Dad arrested for torturing, killing 10-year-old son (Manama, Saudi Arabia)

The biggest problems needing confronting are NOT "family privacy and secrecy" per se. This is simply code to disguise the fact that Saudi Arabia is a country where abusive fathers have all the rights, and mothers have virtually none. That's why you have this kind of horrific child abuse, which often goes along with violence against the mother.

UNNAMED DAD

http://gulfnews.com/news/gulf/saudi-arabia/saudi-father-arrested-for-torturing-son-to-death-1.1191913

Saudi father arrested for torturing son to death

Suspect dumped son’s body in desert, claimed he was missing

By Habib Toumi Bureau Chief Published: 11:37 June 3, 2013 .

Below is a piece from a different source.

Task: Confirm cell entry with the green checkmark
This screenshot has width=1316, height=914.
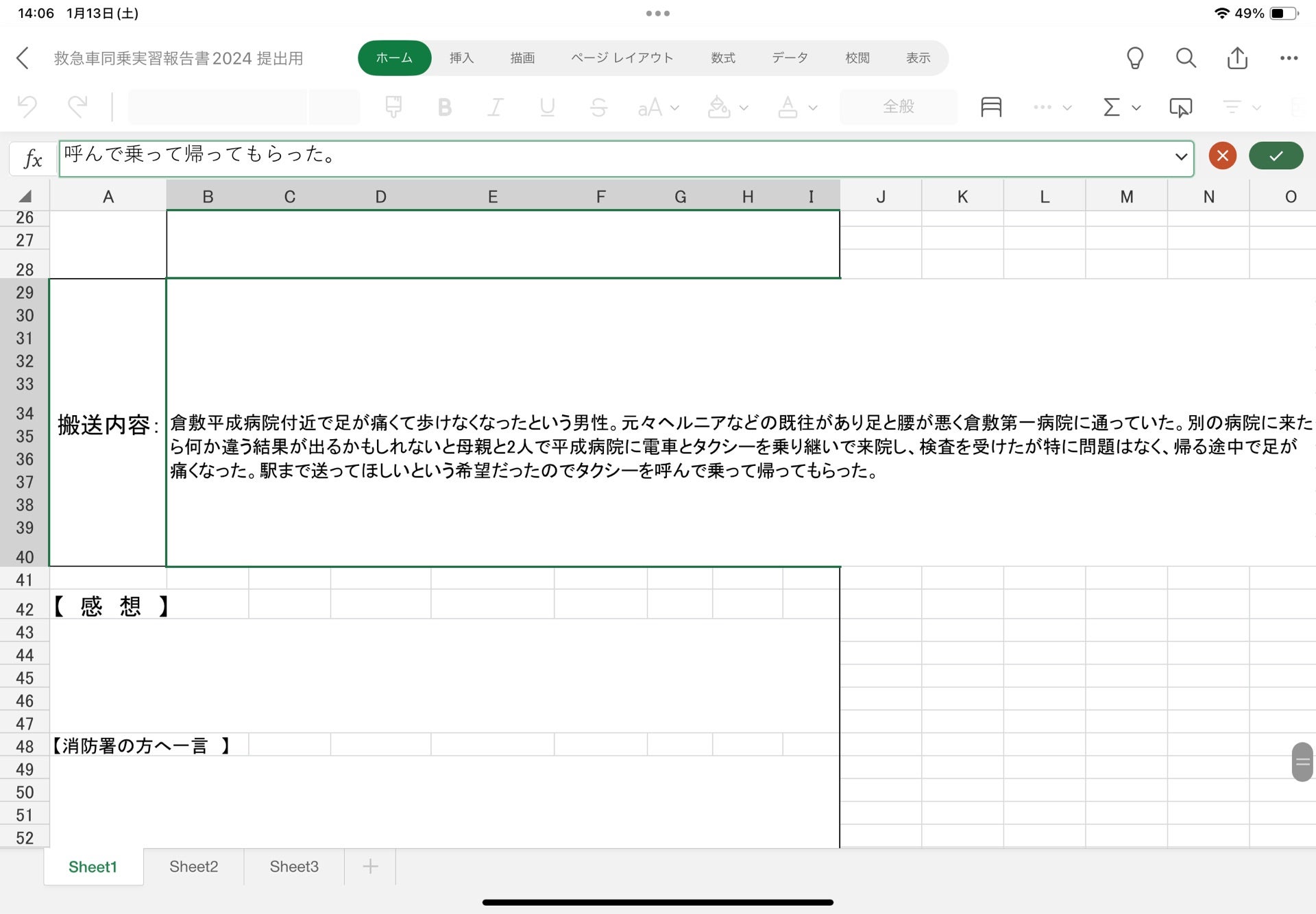Action: tap(1276, 156)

Manama: A father in Saudi Arabia who reportedly tortured his 10-year-old son to death and dumped his body in the desert has confessed his crime.

According to Saudi news site Sabq, the father, 37, turned violent against his son, chained him with a metal chain and tortured him until he died.

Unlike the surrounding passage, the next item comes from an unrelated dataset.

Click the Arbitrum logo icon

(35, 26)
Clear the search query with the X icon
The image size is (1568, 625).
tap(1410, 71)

Shocked by the tragic turn of events, he took the lifeless body and dumped it in the desert. He then contacted the police and the Commission for the Promotion of Virtue and the Prevention of Vice, the religious police, to inform them that his son was missing, Sabq reported on Monday.

However, the mother, a non-Saudi Arab, told the police that she suspected the father was behind her son’s disappearance, explaining that he had tortured him.

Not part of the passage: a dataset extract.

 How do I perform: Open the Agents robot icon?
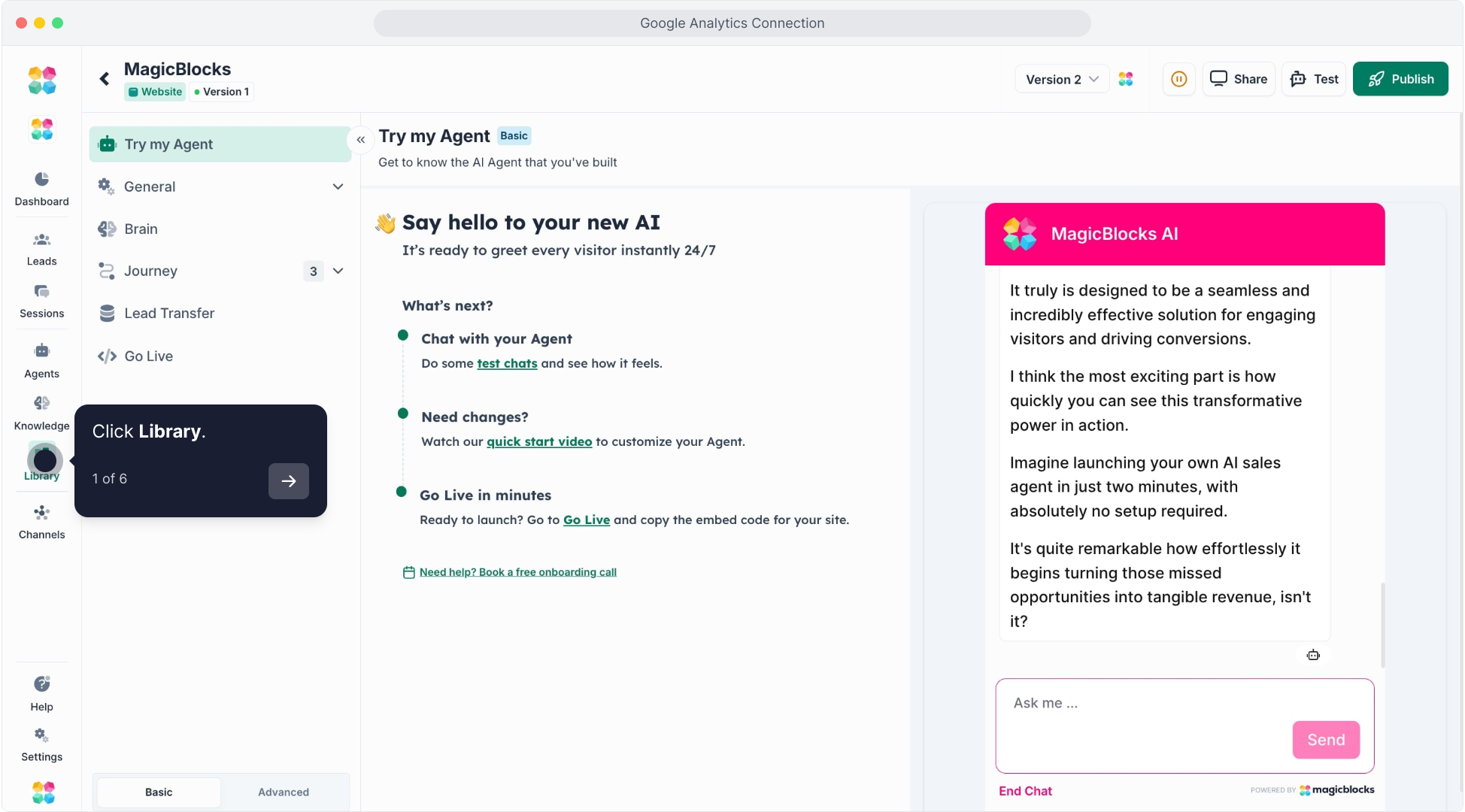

During his interrogation, the father, a health employee in the Tabuk area, confessed to killing his son and on Sunday showed the police where he had dumped the body.

Authorities in Saudi Arabia have been pushing for an integrated approach to protect children from domestic mental and physical violence and from school bullying.

According to Maha Al Muneef, executive director of the National Family Safety Programme (NFSP), Saudi Arabia had 206 reported cases of violence against children in 2012.

She said that 60 per cent of the cases were abuse while 20 per cent were physical violence.

“The remaining 20 per cent were negligence and mental and psychological abuse,” the activist said in mid-March.

Maha said that physical violence cases were “easiest to report” while sexual violence was “the most difficult to discover”.

“However, psychological violence is the least reported despite the high prevalence of the cases,” she added.

“We now have an updated database about the cases and statistics are issued every year. The information contributes to drawing up relevant strategies to protect children in the kingdom,” she said.

Efforts to protect young boys and girls have recently received special attention following a series of media reports about children subjected to horrific abuse often by members of their immediate families.

The cases earlier this year of a man who tortured his five-year-old daughter to death and of another father who repeatedly poured scalding hot water and tea on his nine-year-old boy had sparked widespread outrage in the country.

However, activists have insisted that people needed to move beyond mere outrage, anger and condemnation to tackle domestic tragedies.

Strong traditions related to a prevailing deep sense of family privacy and secrecy have often hampered efforts to assist children in need.